Il connaissait déjà parfaitement sa sentence mais il ne pouvait pas se justifier. Pas quand il n'était censé connaître l'existence de la carte que depuis de dix minutes. Ce dont il avait besoin, maintenant, c'était de jouer les ignorants. Apporter une explication rationnelle ne ferait que le rendre encore plus suspicieux, il en était persuadé, et il ne souhaitait pour rien au monde tirer plus qu'il ne le faisait déjà sur la corde fragile de la confiance des maraudeurs.
Il a fallu qu'il s'en rendre compte, aussi, grinça Harry intérieurement en évitant de toutes ses forces de fusiller Peter du regard.
Sirius darda ses yeux sur lui et Harry pria pour ne pas flancher face à l'expression à présent fermée de son parrain. Il ne lui laissa pas le temps de prononcer quoi que ce soit. S'il comprenait la méfiance des maraudeurs, il n'était pas spécialement disposé à en faire les frais plus que nécessaire.

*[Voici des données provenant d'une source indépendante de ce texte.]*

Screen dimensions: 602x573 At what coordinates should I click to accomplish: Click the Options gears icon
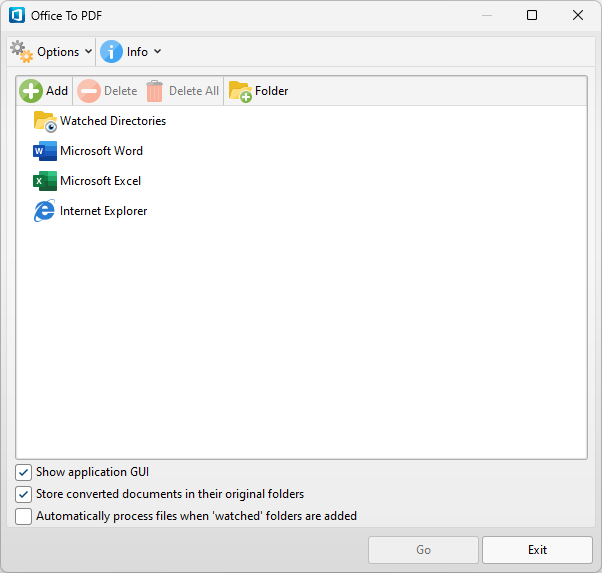pos(22,52)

Et puis… ils étaient toujours au milieu de la salle commune des Serpentards avec l'odeur infecte de la bombabouse. Les élèves pouvaient revenir n'importe quand avec un professeur et il aimait autant être de retour dans son propre dortoir avant que cela n'arrive.
– Je… hum, commença-t-il en hésitant, je peux savoir de quoi vous parlez ? On ne devrait pas… (Il désigna la salle commune d'un large geste de la main) … Je sais pas, pas traîner dans le coin ?

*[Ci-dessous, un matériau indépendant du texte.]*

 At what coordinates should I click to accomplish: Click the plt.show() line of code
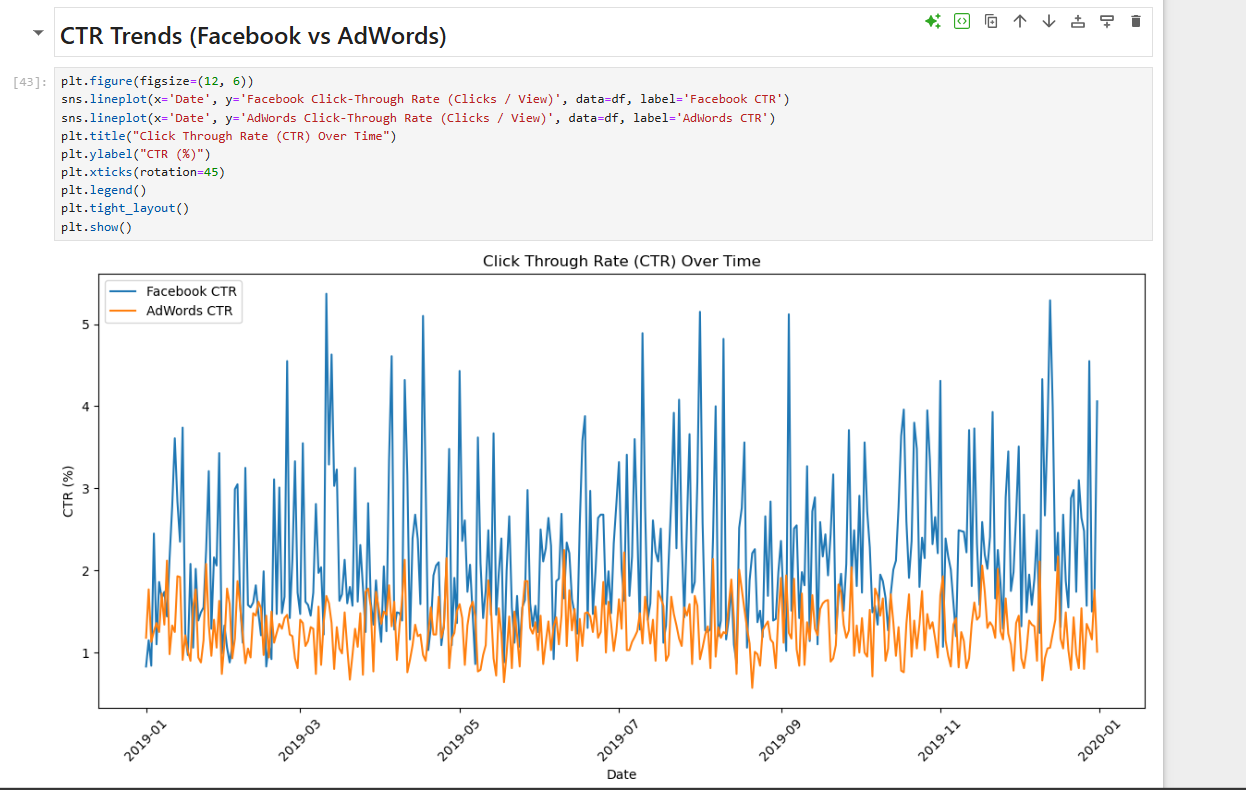[x=94, y=226]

Sirius échangea un long regard avec Peter avant de hocher sèchement la tête.
– Ouais, déclara-t-il en se redressant légèrement. On s'arrache.
Il sortit de la salle commune sans un regard pour Harry qui, même si le ton de son parrain restait cordial, savait parfaitement que la discussion était loin d'être terminée. Les maraudeurs ne laisseraient jamais passer une chose pareille, soit par fierté mal placée, soit parce que tout, de son comportement à l'histoire qu'il leurs avait servie à son arrivée à Poudlard, était trop étrange pour ne pas paraître suspect.
Harry retint de justesse un soupir inquiet en se coulant à nouveau derrière le tableau d'Elizabeth Burke à la suite de Sirius et Peter. Il avait évité le pire et c'était déjà un soulagement. Il devait se focaliser sur cette seule vérité au lieu de se morfondre, et jouer le jeu. Toujours. Il préférait ne pas imaginer ce qu'il aurait pu se passer si la carte avait révélé son véritable nom.
Alors, même si les deux maraudeurs lui offraient à nouveau des regards en coin méfiants, même si la complicité qu'il avait eu avec Sirius chez les Serpentards ne lui paraissait que comme un lointain souvenir alors qu'ils envahissaient la salle commune de Serdaigle, même s'il savait qu'il serait confronté à un moment ou un autre, il décida que ça allait.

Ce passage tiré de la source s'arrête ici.